Esta explosión de risa encontró eco en aquellos seres, un eco que no era precisamente el que nosotros queríamos. Una especie de tormenta agitó el lago. Todos salieron huyendo en todas direcciones, en un estado de enloquecimiento que en otras circunstancias nos habría parecido cómico. En unos segundos, nos encontramos solos en el lago. Ellos, finalmente, se reunieron en la orilla, formando un grupo de seres temblorosos que proferían pequeños gritos y tendían los brazos con rabia hacia nosotros. Su mímica era tan amenazadora que nos asustamos. Levain y yo nos acercamos a nuestras armas, pero el sabio Antelle nos recomendó en voz baja que no nos sirviésemos de ellas, que ni siquiera las blandiésemos mientras ellos no intentaran acercársenos.

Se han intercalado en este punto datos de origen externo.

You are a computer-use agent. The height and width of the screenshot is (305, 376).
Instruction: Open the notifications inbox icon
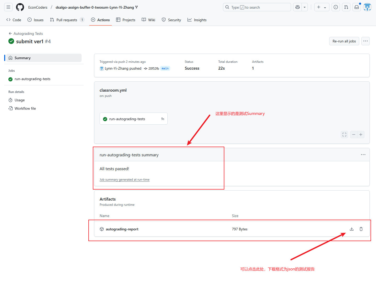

Nos vestimos a toda prisa sin dejar de vigilarlos. Pero no habíamos hecho más que ponernos los pantalones y las camisas cuando su agitación aumentó hasta el frenesí. Parecía como si no pudieran soportar la vista de hombres vestidos. Algunos se dieron a la fuga, pero otros avanzaron hacia nosotros con los brazos tendidos y las manos crispadas. Cogí mi carabina. Paradójicamente, ya que se trataba de unos seres obtusos, parecieron captar el significado de mi gesto, pues dieron media vuelta rápidamente y desaparecieron tras los árboles.

Nos apresuramos a volver a la chalupa. Durante el regreso, tuve la impresión de que seguían allí, aunque invisibles, y que acompañaban silenciosamente nuestra retirada.